(Material)
__________________________________________________
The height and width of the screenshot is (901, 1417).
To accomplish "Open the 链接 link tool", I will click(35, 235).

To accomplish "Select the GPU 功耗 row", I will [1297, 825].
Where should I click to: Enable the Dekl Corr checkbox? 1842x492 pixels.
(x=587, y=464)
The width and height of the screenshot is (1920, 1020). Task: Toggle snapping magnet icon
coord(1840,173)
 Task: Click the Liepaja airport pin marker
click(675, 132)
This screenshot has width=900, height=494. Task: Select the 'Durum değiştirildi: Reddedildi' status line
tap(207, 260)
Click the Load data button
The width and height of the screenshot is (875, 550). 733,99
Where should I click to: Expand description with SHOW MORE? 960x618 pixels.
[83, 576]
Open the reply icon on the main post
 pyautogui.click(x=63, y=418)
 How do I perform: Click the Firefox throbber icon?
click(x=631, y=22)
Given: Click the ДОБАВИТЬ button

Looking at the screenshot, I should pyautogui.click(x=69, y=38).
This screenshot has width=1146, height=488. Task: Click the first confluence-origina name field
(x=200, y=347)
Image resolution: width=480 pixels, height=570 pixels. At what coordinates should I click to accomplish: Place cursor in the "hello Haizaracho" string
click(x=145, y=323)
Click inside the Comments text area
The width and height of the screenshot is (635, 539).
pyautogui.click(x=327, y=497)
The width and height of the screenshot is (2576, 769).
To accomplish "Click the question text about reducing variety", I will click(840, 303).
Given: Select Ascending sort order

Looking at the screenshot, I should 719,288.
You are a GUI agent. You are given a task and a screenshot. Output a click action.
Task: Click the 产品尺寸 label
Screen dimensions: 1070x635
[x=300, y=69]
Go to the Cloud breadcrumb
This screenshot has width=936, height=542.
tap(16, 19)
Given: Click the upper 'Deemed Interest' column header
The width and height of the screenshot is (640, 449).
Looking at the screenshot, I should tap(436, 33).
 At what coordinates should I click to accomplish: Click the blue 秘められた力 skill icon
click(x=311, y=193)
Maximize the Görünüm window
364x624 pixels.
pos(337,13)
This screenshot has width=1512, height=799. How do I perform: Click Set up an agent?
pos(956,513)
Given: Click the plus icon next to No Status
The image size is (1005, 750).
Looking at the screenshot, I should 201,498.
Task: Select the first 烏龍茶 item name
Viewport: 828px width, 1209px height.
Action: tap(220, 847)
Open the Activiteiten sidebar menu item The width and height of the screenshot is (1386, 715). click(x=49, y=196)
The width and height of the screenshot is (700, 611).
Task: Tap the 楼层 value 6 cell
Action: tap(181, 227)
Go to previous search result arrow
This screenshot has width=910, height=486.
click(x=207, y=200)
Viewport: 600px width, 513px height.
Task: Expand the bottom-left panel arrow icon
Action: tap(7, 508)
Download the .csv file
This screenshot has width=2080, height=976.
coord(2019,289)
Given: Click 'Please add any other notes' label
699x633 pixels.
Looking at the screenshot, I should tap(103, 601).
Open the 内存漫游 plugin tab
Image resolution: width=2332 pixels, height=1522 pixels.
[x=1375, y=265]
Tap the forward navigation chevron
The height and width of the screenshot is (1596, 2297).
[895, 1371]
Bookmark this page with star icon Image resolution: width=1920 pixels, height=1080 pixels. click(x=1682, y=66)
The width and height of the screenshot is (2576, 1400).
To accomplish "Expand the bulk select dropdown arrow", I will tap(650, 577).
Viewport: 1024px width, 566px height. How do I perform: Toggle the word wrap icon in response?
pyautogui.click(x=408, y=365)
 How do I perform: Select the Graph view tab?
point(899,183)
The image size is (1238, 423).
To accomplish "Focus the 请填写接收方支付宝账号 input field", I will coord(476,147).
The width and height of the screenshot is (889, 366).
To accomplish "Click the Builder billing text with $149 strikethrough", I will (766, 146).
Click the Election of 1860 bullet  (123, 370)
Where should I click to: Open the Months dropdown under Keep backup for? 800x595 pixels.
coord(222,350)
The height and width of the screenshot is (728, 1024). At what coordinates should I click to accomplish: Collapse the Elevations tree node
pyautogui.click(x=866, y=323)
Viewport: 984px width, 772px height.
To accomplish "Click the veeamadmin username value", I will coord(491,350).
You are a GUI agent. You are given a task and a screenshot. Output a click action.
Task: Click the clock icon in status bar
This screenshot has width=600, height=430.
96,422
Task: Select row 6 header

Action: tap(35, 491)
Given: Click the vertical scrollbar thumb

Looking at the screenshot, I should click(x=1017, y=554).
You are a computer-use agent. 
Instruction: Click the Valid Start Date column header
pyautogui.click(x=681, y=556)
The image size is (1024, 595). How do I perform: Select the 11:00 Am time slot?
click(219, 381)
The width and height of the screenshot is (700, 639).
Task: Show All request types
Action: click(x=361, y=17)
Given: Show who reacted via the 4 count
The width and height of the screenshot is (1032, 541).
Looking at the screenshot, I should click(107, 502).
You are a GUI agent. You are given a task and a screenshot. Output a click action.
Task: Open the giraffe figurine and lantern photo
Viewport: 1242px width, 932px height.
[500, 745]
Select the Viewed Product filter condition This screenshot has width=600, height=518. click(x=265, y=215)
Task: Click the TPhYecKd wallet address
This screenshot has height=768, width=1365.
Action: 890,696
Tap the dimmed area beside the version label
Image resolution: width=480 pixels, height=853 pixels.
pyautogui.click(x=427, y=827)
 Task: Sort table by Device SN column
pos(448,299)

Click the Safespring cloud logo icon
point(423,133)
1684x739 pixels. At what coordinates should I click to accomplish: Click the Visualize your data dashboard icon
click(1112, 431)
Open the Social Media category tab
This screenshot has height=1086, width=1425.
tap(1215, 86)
__________________________________________________
> _Request_
Print every line of the material above verbatim, from start to finish.

> _Full output_
The height and width of the screenshot is (901, 1417).
To accomplish "Open the 链接 link tool", I will click(35, 235).

To accomplish "Select the GPU 功耗 row", I will [1297, 825].
Where should I click to: Enable the Dekl Corr checkbox? 1842x492 pixels.
(x=587, y=464)
The width and height of the screenshot is (1920, 1020). Task: Toggle snapping magnet icon
coord(1840,173)
 Task: Click the Liepaja airport pin marker
click(675, 132)
This screenshot has width=900, height=494. Task: Select the 'Durum değiştirildi: Reddedildi' status line
tap(207, 260)
Click the Load data button
The width and height of the screenshot is (875, 550). 733,99
Where should I click to: Expand description with SHOW MORE? 960x618 pixels.
[83, 576]
Open the reply icon on the main post
 pyautogui.click(x=63, y=418)
 How do I perform: Click the Firefox throbber icon?
click(x=631, y=22)
Given: Click the ДОБАВИТЬ button

Looking at the screenshot, I should pyautogui.click(x=69, y=38).
This screenshot has width=1146, height=488. Task: Click the first confluence-origina name field
(x=200, y=347)
Image resolution: width=480 pixels, height=570 pixels. At what coordinates should I click to accomplish: Place cursor in the "hello Haizaracho" string
click(x=145, y=323)
Click inside the Comments text area
The width and height of the screenshot is (635, 539).
pyautogui.click(x=327, y=497)
The width and height of the screenshot is (2576, 769).
To accomplish "Click the question text about reducing variety", I will click(840, 303).
Given: Select Ascending sort order

Looking at the screenshot, I should 719,288.
You are a GUI agent. You are given a task and a screenshot. Output a click action.
Task: Click the 产品尺寸 label
Screen dimensions: 1070x635
[x=300, y=69]
Go to the Cloud breadcrumb
This screenshot has width=936, height=542.
tap(16, 19)
Given: Click the upper 'Deemed Interest' column header
The width and height of the screenshot is (640, 449).
Looking at the screenshot, I should tap(436, 33).
 At what coordinates should I click to accomplish: Click the blue 秘められた力 skill icon
click(x=311, y=193)
Maximize the Görünüm window
364x624 pixels.
pos(337,13)
This screenshot has width=1512, height=799. How do I perform: Click Set up an agent?
pos(956,513)
Given: Click the plus icon next to No Status
The image size is (1005, 750).
Looking at the screenshot, I should 201,498.
Task: Select the first 烏龍茶 item name
Viewport: 828px width, 1209px height.
Action: tap(220, 847)
Open the Activiteiten sidebar menu item The width and height of the screenshot is (1386, 715). click(x=49, y=196)
The width and height of the screenshot is (700, 611).
Task: Tap the 楼层 value 6 cell
Action: tap(181, 227)
Go to previous search result arrow
This screenshot has width=910, height=486.
click(x=207, y=200)
Viewport: 600px width, 513px height.
Task: Expand the bottom-left panel arrow icon
Action: tap(7, 508)
Download the .csv file
This screenshot has width=2080, height=976.
coord(2019,289)
Given: Click 'Please add any other notes' label
699x633 pixels.
Looking at the screenshot, I should tap(103, 601).
Open the 内存漫游 plugin tab
Image resolution: width=2332 pixels, height=1522 pixels.
[x=1375, y=265]
Tap the forward navigation chevron
The height and width of the screenshot is (1596, 2297).
[895, 1371]
Bookmark this page with star icon Image resolution: width=1920 pixels, height=1080 pixels. click(x=1682, y=66)
The width and height of the screenshot is (2576, 1400).
To accomplish "Expand the bulk select dropdown arrow", I will tap(650, 577).
Viewport: 1024px width, 566px height. How do I perform: Toggle the word wrap icon in response?
pyautogui.click(x=408, y=365)
 How do I perform: Select the Graph view tab?
point(899,183)
The image size is (1238, 423).
To accomplish "Focus the 请填写接收方支付宝账号 input field", I will coord(476,147).
The width and height of the screenshot is (889, 366).
To accomplish "Click the Builder billing text with $149 strikethrough", I will (766, 146).
Click the Election of 1860 bullet  (123, 370)
Where should I click to: Open the Months dropdown under Keep backup for? 800x595 pixels.
coord(222,350)
The height and width of the screenshot is (728, 1024). At what coordinates should I click to accomplish: Collapse the Elevations tree node
pyautogui.click(x=866, y=323)
Viewport: 984px width, 772px height.
To accomplish "Click the veeamadmin username value", I will coord(491,350).
You are a GUI agent. You are given a task and a screenshot. Output a click action.
Task: Click the clock icon in status bar
This screenshot has width=600, height=430.
96,422
Task: Select row 6 header

Action: tap(35, 491)
Given: Click the vertical scrollbar thumb

Looking at the screenshot, I should click(x=1017, y=554).
You are a computer-use agent. 
Instruction: Click the Valid Start Date column header
pyautogui.click(x=681, y=556)
The image size is (1024, 595). How do I perform: Select the 11:00 Am time slot?
click(219, 381)
The width and height of the screenshot is (700, 639).
Task: Show All request types
Action: click(x=361, y=17)
Given: Show who reacted via the 4 count
The width and height of the screenshot is (1032, 541).
Looking at the screenshot, I should click(107, 502).
You are a GUI agent. You are given a task and a screenshot. Output a click action.
Task: Open the giraffe figurine and lantern photo
Viewport: 1242px width, 932px height.
[500, 745]
Select the Viewed Product filter condition This screenshot has width=600, height=518. click(x=265, y=215)
Task: Click the TPhYecKd wallet address
This screenshot has height=768, width=1365.
Action: 890,696
Tap the dimmed area beside the version label
Image resolution: width=480 pixels, height=853 pixels.
pyautogui.click(x=427, y=827)
 Task: Sort table by Device SN column
pos(448,299)

Click the Safespring cloud logo icon
point(423,133)
1684x739 pixels. At what coordinates should I click to accomplish: Click the Visualize your data dashboard icon
click(1112, 431)
Open the Social Media category tab
This screenshot has height=1086, width=1425.
tap(1215, 86)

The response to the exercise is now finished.